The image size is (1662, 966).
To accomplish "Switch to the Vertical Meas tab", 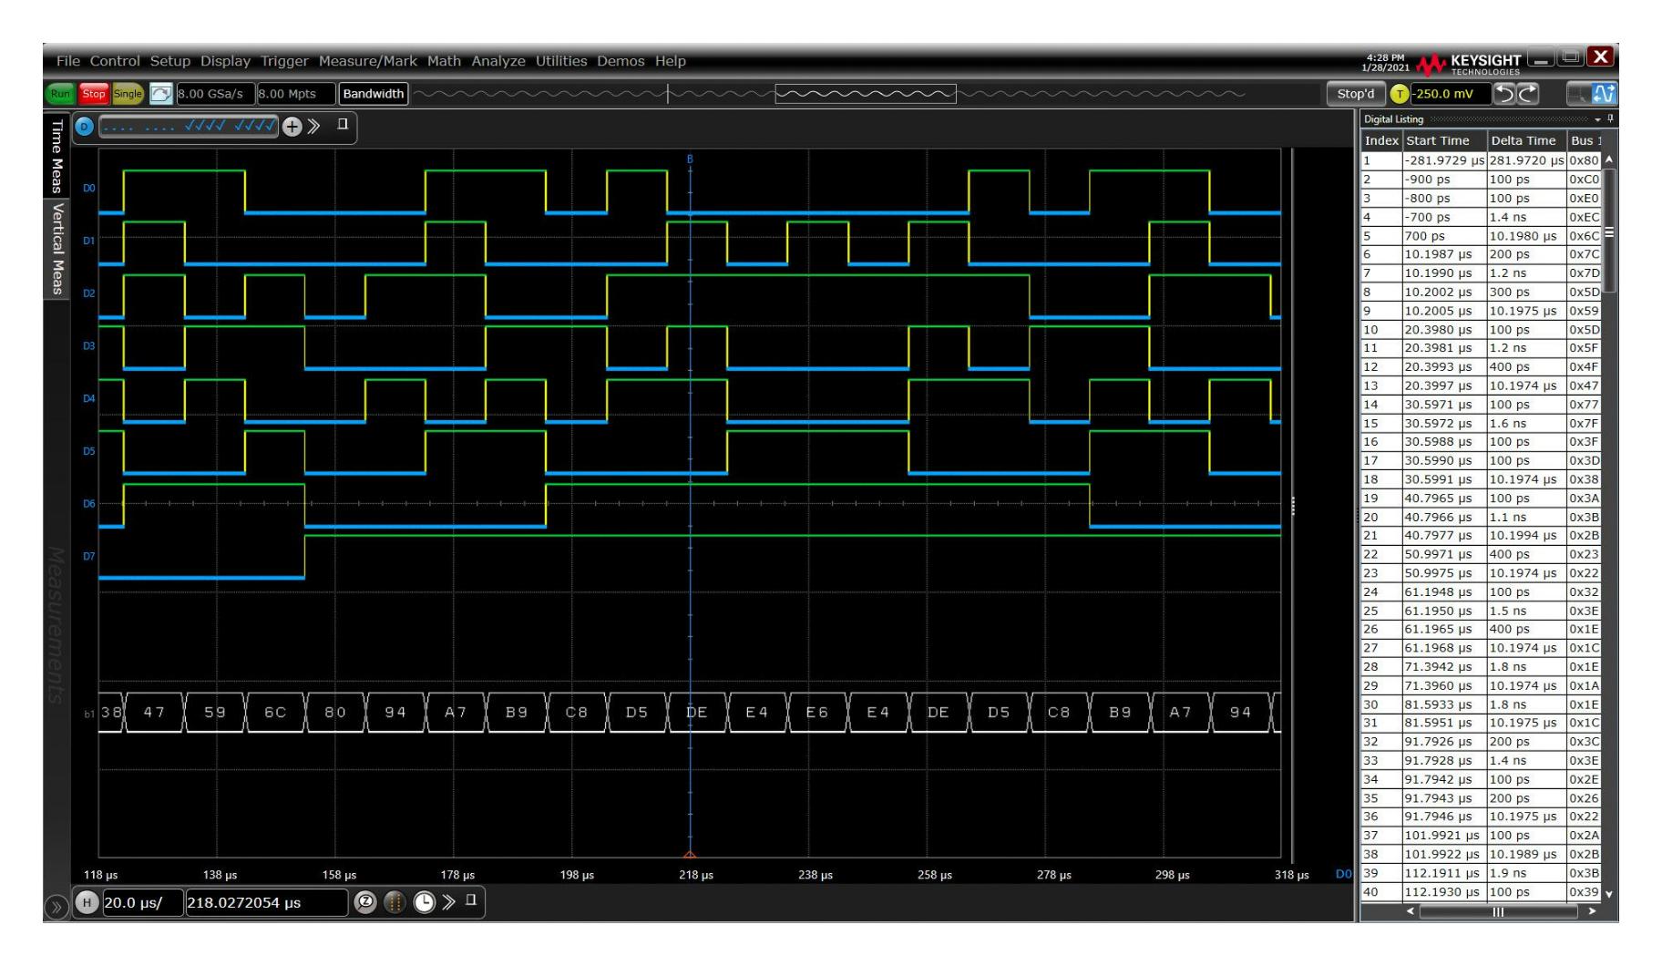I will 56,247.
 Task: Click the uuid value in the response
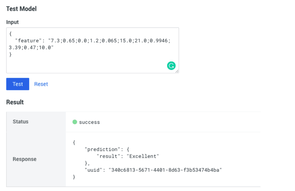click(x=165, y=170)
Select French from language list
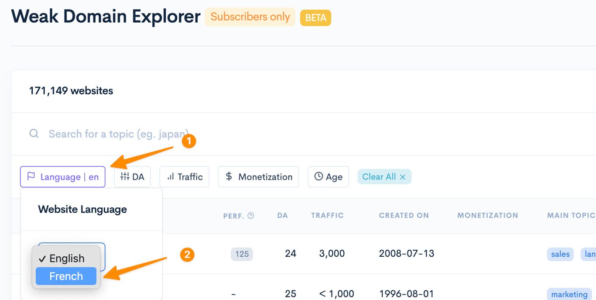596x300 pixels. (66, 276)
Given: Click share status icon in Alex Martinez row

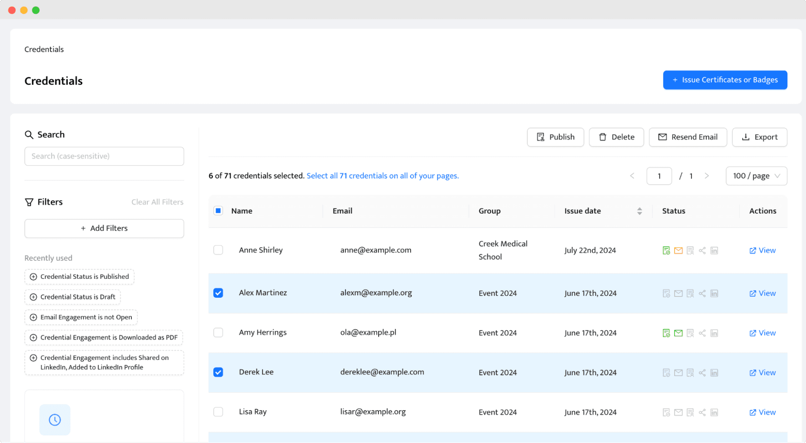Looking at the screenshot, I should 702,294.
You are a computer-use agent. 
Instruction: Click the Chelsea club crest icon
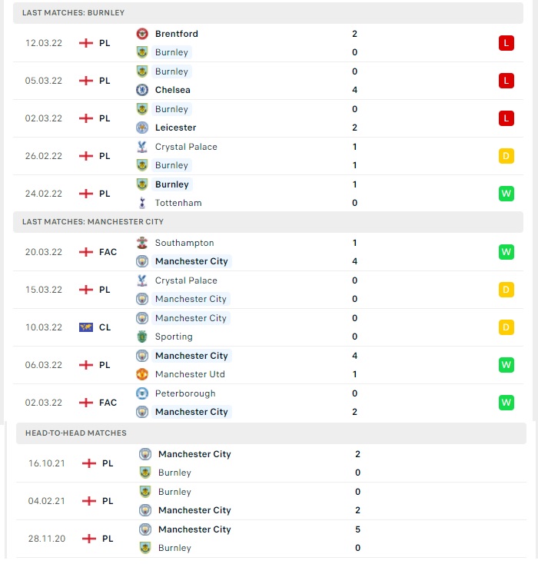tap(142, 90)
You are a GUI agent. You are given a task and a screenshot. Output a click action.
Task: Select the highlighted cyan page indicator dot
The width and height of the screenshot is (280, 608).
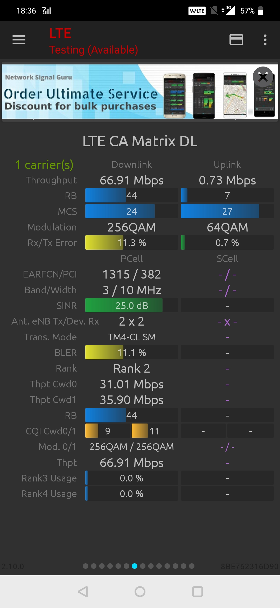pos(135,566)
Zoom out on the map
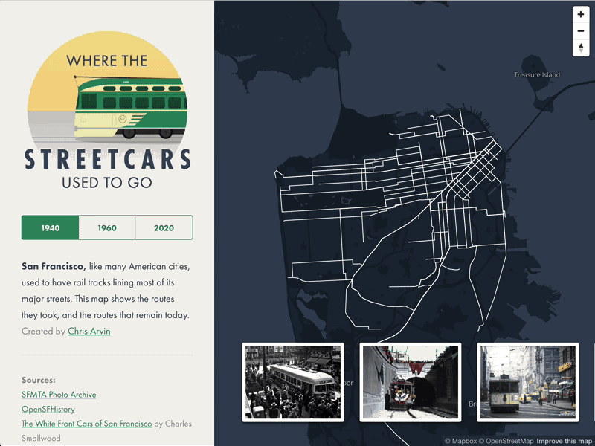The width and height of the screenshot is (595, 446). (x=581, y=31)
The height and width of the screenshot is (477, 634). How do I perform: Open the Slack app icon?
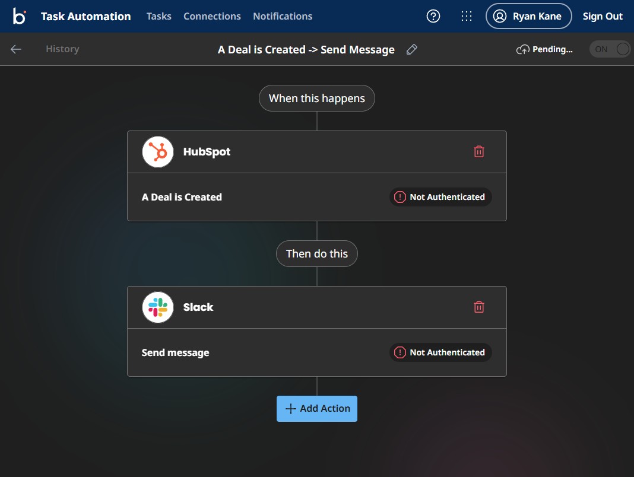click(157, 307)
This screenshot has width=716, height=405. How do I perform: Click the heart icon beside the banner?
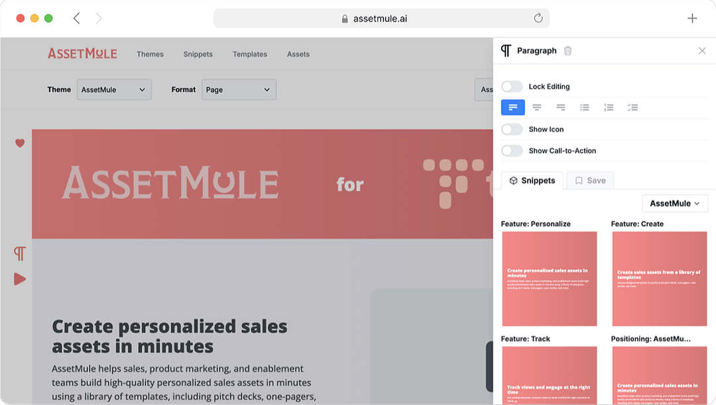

_Enunciado_
Extraia do material, sem qualquer alteração, as linhas que começam na que contém "Zoom out on the map" e vão até o fim do material, incluindo as duas extremidades. Deixe as imagens de fora da resposta.

_Resolução comentada_
Zoom out on the map
The width and height of the screenshot is (595, 446). (x=581, y=31)
The height and width of the screenshot is (477, 634). How do I perform: Open the Slack app icon?
click(157, 307)
This screenshot has width=716, height=405. How do I perform: Click the heart icon beside the banner?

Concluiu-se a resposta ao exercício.